Castle to 'come in from the cold'?
12:00am Sunday 21st October 2012 in Ammanford news
AMMANFORD Castle may be about to finally come in from the cold.
That is the view of a group of enthusiasts following “an extremely positive” meeting called by Carmarthenshire county council leader Kevin Madge to ponder ways of raising the profile of the town’s forgotten motte and bailey.
Officials from Dyfed Archaelogical Trust, Carmarthenshire county council’s tourism section and Cadw, the Welsh historical monuments association, met at Ammanford Town Hall to hear Terry Norman, of Ammanford Historical Society, outline Ammanford’s “unique and wonderful” history.

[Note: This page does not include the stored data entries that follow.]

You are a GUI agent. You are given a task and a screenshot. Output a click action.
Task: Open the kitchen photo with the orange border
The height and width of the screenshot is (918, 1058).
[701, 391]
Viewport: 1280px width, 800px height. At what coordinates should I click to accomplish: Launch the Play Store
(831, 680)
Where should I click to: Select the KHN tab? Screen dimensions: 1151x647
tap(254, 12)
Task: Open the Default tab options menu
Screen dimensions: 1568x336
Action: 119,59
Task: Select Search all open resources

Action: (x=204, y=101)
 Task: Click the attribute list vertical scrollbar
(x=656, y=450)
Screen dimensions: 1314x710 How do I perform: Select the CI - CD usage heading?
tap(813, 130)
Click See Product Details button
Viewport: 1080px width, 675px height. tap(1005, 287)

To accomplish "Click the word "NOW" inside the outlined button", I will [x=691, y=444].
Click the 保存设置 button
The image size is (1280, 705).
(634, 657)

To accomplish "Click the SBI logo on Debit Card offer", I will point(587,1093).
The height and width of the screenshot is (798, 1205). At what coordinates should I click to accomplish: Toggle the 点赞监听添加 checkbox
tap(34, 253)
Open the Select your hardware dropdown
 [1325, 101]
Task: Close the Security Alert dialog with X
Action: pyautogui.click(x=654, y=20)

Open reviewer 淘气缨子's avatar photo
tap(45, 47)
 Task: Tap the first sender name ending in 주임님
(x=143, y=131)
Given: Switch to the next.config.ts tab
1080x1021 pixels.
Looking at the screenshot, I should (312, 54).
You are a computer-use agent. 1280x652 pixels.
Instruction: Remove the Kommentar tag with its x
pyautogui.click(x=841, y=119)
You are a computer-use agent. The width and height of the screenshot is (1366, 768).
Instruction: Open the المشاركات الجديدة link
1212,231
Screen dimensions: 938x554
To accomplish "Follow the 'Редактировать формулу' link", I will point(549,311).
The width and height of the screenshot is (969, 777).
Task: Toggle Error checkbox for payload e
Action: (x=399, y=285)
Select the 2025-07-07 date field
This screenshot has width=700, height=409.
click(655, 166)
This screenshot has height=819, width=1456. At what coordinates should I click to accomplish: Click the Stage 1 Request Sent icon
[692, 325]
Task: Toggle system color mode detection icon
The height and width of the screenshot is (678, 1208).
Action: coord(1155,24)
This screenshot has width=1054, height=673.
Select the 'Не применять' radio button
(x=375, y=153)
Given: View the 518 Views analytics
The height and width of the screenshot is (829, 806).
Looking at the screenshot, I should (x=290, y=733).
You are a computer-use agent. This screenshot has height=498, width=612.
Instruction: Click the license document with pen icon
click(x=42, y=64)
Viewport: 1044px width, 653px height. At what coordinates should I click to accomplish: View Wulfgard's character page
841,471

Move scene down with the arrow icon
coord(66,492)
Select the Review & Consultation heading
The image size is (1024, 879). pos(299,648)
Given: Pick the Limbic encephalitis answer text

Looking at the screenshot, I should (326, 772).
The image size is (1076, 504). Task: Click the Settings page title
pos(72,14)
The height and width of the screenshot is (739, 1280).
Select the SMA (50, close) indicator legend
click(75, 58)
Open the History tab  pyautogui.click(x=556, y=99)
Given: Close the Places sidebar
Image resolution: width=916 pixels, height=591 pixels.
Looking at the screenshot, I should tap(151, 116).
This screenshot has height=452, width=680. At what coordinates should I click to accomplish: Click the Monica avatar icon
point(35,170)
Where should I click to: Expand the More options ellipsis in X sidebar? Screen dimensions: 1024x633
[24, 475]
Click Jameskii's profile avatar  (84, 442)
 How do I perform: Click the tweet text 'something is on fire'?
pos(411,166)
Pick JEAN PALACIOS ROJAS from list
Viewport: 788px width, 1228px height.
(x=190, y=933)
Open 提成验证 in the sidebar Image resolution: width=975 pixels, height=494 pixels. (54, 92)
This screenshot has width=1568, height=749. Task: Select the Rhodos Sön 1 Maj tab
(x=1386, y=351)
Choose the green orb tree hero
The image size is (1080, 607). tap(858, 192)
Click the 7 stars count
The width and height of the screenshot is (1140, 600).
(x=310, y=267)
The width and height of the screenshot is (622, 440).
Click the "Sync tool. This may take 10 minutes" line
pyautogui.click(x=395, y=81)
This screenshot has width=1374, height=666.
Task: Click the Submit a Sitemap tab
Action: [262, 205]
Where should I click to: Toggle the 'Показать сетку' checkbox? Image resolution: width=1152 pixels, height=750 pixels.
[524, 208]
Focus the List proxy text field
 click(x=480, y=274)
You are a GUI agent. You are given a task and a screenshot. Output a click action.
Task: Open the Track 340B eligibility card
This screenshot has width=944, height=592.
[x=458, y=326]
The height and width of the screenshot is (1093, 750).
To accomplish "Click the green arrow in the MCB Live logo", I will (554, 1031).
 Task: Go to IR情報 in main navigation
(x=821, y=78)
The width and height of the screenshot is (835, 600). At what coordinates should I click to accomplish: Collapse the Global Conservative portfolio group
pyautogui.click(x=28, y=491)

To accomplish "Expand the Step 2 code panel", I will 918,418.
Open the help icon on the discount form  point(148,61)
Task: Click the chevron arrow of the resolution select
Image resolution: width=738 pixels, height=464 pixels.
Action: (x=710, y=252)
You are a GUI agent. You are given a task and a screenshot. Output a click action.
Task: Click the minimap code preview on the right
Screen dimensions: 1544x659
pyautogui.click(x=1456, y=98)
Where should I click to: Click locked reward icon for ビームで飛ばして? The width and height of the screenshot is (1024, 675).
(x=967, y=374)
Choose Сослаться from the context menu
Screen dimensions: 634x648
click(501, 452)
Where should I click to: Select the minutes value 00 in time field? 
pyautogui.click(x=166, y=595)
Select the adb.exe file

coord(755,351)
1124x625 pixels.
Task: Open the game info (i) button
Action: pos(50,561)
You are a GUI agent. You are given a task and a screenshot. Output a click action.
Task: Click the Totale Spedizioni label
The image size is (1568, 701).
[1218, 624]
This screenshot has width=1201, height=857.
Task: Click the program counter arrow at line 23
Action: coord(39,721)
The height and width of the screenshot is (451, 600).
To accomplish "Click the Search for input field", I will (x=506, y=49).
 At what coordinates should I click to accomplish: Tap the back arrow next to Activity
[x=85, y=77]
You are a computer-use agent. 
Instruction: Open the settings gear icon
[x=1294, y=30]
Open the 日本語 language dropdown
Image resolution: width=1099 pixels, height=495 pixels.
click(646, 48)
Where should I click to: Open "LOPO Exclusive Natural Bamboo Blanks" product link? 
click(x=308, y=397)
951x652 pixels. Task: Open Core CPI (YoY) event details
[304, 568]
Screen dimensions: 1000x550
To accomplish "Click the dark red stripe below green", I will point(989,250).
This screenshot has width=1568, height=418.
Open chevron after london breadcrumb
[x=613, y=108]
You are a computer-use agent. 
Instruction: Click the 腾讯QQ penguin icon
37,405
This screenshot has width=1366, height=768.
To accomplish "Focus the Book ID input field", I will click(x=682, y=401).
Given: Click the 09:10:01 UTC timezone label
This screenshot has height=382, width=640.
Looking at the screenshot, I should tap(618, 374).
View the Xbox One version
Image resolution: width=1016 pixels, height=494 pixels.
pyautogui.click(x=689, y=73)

He revealed the castle, the remains of which lie off Tirydail Lane, was built around 1160 in the times of Lord Rhys – the only Welsh prince to regain land previously conquered by the Normans.
“It overlooked the Rivers Amman and Loughor which were international borders between the Welsh and the Normans,” he said.
“Ammanford was at the centre of Welsh resistance – for around 200 years this area saw constant warfare.
If you stood on the Ammanford side of Betws Bridge you could have shaken your fist at a Frenchman standing in Betws – having made sure you were at least an arrow’s shot away first!”
Referring to the area’s turbulent history, BBC presenter Huw Edwards recently likened it to “the 12th century equivalent of Afghanistan”.
Mr Norman said it was possible Ammanford Castle was actually the work of Lord Rhys who fought a lone battle against the Normans for many years.
“It took William the Conqueror just five years to conquer the English – but it took the Normans 200 years to take Wales,” he said. “The fact there are 60 motte and bailey castles in Dyfed alone indicates the strength of Welsh resistance.”
The Society are now trying to raise funds to clear the site prior to turning it into a visitors’ attraction.